Reviewed by Ian Miller for Readers' Favorite

The book starts with a prologue that is actually the end, and then reverts to the beginning, where Ellenore Gin is teaching and Theodore Kim is engaged in a bar fight. It then switches to an observatory, where Telev focuses the telescope on some coordinates, sees no anomaly, heats a burrito in a microwave, is dissatisfied, and throws the microwave out the window. The observatory is then demolished by some unknown force. Gin and Kim go for job interviews, decline and then find themselves on a space ship orbiting Saturn. Further into the book, we find that a great virus has descended on Earth> Everybody is dead, except for da Silva, who wanders around, uncertain of who he is, what he is and why he is alive, while the space ship heads off towards galaxy M89 at about a third of a megaparsec per day, or about warp 360 million. You are also expected to believe that such ships can be built in the 21st century, but the builders cannot keep a virus out of a sealed cave.

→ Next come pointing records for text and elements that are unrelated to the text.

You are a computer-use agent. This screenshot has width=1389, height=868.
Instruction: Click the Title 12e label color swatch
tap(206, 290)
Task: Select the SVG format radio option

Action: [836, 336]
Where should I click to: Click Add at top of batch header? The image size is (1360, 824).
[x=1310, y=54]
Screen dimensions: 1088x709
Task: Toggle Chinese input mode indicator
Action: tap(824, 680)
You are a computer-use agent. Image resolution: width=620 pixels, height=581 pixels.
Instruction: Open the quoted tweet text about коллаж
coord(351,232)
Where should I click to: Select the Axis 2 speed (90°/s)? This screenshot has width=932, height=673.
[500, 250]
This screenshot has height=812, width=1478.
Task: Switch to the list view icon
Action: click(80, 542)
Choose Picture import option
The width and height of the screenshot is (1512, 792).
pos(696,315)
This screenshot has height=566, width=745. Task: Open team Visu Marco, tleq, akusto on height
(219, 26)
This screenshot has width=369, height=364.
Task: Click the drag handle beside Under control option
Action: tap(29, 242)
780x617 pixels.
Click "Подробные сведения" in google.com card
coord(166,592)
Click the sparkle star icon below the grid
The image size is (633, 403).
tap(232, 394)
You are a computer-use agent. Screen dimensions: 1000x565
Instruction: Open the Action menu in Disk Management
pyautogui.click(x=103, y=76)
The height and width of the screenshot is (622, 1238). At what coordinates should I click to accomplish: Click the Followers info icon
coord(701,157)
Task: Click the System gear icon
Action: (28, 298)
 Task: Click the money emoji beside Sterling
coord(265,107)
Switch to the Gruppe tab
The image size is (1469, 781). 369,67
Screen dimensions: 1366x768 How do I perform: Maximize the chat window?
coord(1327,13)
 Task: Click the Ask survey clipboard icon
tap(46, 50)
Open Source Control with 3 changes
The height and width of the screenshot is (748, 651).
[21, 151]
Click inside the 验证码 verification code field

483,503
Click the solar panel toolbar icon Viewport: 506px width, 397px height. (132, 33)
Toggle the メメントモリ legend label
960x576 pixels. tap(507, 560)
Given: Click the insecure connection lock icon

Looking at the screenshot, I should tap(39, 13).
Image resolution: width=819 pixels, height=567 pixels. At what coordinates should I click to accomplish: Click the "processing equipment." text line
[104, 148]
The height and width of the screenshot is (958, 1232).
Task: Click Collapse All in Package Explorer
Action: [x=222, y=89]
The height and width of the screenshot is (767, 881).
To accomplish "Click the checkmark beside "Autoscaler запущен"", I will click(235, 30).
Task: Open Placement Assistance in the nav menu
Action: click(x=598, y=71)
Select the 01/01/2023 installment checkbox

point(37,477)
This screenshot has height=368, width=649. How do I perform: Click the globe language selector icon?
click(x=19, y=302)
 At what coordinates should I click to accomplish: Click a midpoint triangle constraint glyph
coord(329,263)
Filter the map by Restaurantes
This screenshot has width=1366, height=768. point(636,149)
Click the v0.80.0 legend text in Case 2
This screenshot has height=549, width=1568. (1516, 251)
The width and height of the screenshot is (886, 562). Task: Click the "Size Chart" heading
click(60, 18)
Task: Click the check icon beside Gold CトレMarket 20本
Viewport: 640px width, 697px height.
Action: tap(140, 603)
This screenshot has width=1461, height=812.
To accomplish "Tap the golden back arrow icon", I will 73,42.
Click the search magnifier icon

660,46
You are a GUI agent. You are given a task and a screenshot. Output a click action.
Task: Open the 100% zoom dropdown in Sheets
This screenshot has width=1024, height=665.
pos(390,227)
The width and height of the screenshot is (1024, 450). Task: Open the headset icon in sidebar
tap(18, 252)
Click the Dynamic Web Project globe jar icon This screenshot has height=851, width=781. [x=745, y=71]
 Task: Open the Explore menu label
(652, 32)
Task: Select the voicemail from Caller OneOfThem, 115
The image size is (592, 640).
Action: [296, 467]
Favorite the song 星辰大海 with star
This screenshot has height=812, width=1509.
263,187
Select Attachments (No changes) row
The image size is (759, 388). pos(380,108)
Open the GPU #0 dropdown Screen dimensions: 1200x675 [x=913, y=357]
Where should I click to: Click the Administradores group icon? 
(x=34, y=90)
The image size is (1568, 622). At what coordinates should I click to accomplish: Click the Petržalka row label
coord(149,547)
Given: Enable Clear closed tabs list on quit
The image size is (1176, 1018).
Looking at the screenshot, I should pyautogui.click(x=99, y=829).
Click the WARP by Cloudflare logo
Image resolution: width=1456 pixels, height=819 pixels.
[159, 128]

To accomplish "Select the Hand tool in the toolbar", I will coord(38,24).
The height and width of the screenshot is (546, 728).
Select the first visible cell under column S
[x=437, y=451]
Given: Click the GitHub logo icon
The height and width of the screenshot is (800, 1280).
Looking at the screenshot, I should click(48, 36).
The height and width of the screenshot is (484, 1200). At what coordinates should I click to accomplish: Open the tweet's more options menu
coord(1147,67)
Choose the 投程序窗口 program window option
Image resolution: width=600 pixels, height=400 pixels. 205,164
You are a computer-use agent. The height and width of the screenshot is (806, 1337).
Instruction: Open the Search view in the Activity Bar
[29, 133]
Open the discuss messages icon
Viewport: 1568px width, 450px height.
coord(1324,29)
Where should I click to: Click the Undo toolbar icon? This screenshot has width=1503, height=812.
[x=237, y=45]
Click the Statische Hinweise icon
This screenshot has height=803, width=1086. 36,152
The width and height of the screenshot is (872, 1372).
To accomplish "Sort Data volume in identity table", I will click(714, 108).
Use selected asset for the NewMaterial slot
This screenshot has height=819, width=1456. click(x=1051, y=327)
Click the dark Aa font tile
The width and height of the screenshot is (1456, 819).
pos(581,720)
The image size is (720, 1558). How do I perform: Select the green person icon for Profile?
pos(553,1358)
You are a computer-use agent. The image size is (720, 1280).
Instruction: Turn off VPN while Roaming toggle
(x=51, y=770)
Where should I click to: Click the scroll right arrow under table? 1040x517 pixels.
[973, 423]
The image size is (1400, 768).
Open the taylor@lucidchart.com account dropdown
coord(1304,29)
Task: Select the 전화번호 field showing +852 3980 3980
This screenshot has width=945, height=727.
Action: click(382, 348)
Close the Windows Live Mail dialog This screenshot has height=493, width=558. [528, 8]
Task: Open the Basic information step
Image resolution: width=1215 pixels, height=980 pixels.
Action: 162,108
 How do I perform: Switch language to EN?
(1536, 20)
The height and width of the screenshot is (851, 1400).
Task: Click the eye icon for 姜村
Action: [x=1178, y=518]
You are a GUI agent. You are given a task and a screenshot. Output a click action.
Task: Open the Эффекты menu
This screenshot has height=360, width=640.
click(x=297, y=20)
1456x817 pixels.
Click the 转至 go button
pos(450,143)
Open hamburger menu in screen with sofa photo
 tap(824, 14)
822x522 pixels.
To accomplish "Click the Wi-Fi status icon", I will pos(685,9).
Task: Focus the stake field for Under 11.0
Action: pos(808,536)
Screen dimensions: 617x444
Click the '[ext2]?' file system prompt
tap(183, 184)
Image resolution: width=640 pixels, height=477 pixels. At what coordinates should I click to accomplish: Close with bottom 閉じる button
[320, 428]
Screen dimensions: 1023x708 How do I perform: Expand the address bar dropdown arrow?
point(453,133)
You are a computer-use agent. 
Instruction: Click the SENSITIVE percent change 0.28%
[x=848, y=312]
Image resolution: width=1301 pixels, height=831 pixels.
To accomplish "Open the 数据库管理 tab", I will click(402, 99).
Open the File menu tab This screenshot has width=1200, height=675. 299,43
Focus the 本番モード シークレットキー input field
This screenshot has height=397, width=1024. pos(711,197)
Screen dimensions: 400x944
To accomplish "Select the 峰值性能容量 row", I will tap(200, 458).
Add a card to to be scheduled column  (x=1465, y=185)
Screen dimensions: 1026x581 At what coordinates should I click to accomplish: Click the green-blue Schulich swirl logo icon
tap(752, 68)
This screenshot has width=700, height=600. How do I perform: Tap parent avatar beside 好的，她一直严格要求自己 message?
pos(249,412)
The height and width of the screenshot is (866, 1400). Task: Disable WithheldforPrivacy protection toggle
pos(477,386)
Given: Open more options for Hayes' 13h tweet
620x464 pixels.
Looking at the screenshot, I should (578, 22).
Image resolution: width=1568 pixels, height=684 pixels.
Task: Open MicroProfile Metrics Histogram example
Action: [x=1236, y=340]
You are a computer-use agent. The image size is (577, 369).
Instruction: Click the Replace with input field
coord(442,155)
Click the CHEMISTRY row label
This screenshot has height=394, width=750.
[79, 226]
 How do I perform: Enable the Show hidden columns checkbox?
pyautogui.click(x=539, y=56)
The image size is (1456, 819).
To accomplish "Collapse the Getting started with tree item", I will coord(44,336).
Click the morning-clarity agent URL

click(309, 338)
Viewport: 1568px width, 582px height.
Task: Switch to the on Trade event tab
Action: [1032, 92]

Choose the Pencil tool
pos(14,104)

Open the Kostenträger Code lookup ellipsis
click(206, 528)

The book is well-written and well-presented. You may not like them, but the characters are well-drawn and held my attention. The scenes are well-described. The book comprises a sequence of scenes that are somewhat existential. For much of the book, the plot is essentially stationary, and then at the end it covers a considerable amount of ground. But then exactly what happens is open to considerable interpretation. At the end we also find that some of what was presented near the beginning was not exactly true, and a case could be made that the very ending is an extreme case of deus ex machina. Accordingly, there will be some for whom this book is great, and others for whom it will go to the other end of the spectrum.